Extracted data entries

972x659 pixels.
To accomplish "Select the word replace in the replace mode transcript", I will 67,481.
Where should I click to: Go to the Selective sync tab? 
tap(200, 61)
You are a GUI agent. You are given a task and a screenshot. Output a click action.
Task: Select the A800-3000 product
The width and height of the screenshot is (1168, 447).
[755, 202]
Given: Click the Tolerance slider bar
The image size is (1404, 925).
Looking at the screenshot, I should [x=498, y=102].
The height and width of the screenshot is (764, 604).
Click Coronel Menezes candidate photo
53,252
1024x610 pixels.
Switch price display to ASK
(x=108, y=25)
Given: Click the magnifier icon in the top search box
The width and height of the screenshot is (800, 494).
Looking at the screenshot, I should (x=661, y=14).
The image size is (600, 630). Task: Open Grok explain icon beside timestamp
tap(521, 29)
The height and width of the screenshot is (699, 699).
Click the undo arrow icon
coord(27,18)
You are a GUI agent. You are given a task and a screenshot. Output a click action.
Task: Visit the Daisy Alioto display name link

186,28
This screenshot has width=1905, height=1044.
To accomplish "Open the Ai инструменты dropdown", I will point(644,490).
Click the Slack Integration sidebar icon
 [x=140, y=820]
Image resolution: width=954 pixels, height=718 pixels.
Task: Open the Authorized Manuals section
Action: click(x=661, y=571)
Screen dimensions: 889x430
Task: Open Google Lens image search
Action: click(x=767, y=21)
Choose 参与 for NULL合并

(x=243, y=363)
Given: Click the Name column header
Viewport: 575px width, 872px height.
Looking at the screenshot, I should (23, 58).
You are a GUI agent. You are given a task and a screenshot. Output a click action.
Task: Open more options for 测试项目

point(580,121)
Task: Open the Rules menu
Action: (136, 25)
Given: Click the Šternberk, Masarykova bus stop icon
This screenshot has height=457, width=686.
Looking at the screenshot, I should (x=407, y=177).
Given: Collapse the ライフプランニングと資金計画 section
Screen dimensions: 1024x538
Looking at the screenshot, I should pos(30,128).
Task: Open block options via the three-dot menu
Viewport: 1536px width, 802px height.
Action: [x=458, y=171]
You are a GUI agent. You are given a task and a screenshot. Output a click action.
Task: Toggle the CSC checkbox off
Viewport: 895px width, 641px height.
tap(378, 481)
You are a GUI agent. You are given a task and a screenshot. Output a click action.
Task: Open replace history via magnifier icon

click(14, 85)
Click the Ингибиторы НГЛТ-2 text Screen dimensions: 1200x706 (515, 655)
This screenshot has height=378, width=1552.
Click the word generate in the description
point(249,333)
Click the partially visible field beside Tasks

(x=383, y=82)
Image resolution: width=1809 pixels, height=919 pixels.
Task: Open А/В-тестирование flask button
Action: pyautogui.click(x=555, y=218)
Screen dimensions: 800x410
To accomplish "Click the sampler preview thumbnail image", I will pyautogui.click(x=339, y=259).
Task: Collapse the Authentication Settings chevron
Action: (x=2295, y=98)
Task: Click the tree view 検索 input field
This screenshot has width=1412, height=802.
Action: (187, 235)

### Brief
Nothing in the records should differ from the original when you retype them.

### Solved problem
972x659 pixels.
To accomplish "Select the word replace in the replace mode transcript", I will 67,481.
Where should I click to: Go to the Selective sync tab? 
tap(200, 61)
You are a GUI agent. You are given a task and a screenshot. Output a click action.
Task: Select the A800-3000 product
The width and height of the screenshot is (1168, 447).
[755, 202]
Given: Click the Tolerance slider bar
The image size is (1404, 925).
Looking at the screenshot, I should [x=498, y=102].
The height and width of the screenshot is (764, 604).
Click Coronel Menezes candidate photo
53,252
1024x610 pixels.
Switch price display to ASK
(x=108, y=25)
Given: Click the magnifier icon in the top search box
The width and height of the screenshot is (800, 494).
Looking at the screenshot, I should (x=661, y=14).
The image size is (600, 630). Task: Open Grok explain icon beside timestamp
tap(521, 29)
The height and width of the screenshot is (699, 699).
Click the undo arrow icon
coord(27,18)
You are a GUI agent. You are given a task and a screenshot. Output a click action.
Task: Visit the Daisy Alioto display name link

186,28
This screenshot has width=1905, height=1044.
To accomplish "Open the Ai инструменты dropdown", I will point(644,490).
Click the Slack Integration sidebar icon
 [x=140, y=820]
Image resolution: width=954 pixels, height=718 pixels.
Task: Open the Authorized Manuals section
Action: click(x=661, y=571)
Screen dimensions: 889x430
Task: Open Google Lens image search
Action: click(x=767, y=21)
Choose 参与 for NULL合并

(x=243, y=363)
Given: Click the Name column header
Viewport: 575px width, 872px height.
Looking at the screenshot, I should (23, 58).
You are a GUI agent. You are given a task and a screenshot. Output a click action.
Task: Open more options for 测试项目

point(580,121)
Task: Open the Rules menu
Action: (136, 25)
Given: Click the Šternberk, Masarykova bus stop icon
This screenshot has height=457, width=686.
Looking at the screenshot, I should (x=407, y=177).
Given: Collapse the ライフプランニングと資金計画 section
Screen dimensions: 1024x538
Looking at the screenshot, I should pos(30,128).
Task: Open block options via the three-dot menu
Viewport: 1536px width, 802px height.
Action: [x=458, y=171]
You are a GUI agent. You are given a task and a screenshot. Output a click action.
Task: Toggle the CSC checkbox off
Viewport: 895px width, 641px height.
tap(378, 481)
You are a GUI agent. You are given a task and a screenshot. Output a click action.
Task: Open replace history via magnifier icon

click(14, 85)
Click the Ингибиторы НГЛТ-2 text Screen dimensions: 1200x706 (515, 655)
This screenshot has height=378, width=1552.
Click the word generate in the description
point(249,333)
Click the partially visible field beside Tasks

(x=383, y=82)
Image resolution: width=1809 pixels, height=919 pixels.
Task: Open А/В-тестирование flask button
Action: pyautogui.click(x=555, y=218)
Screen dimensions: 800x410
To accomplish "Click the sampler preview thumbnail image", I will pyautogui.click(x=339, y=259).
Task: Collapse the Authentication Settings chevron
Action: (x=2295, y=98)
Task: Click the tree view 検索 input field
This screenshot has width=1412, height=802.
Action: (187, 235)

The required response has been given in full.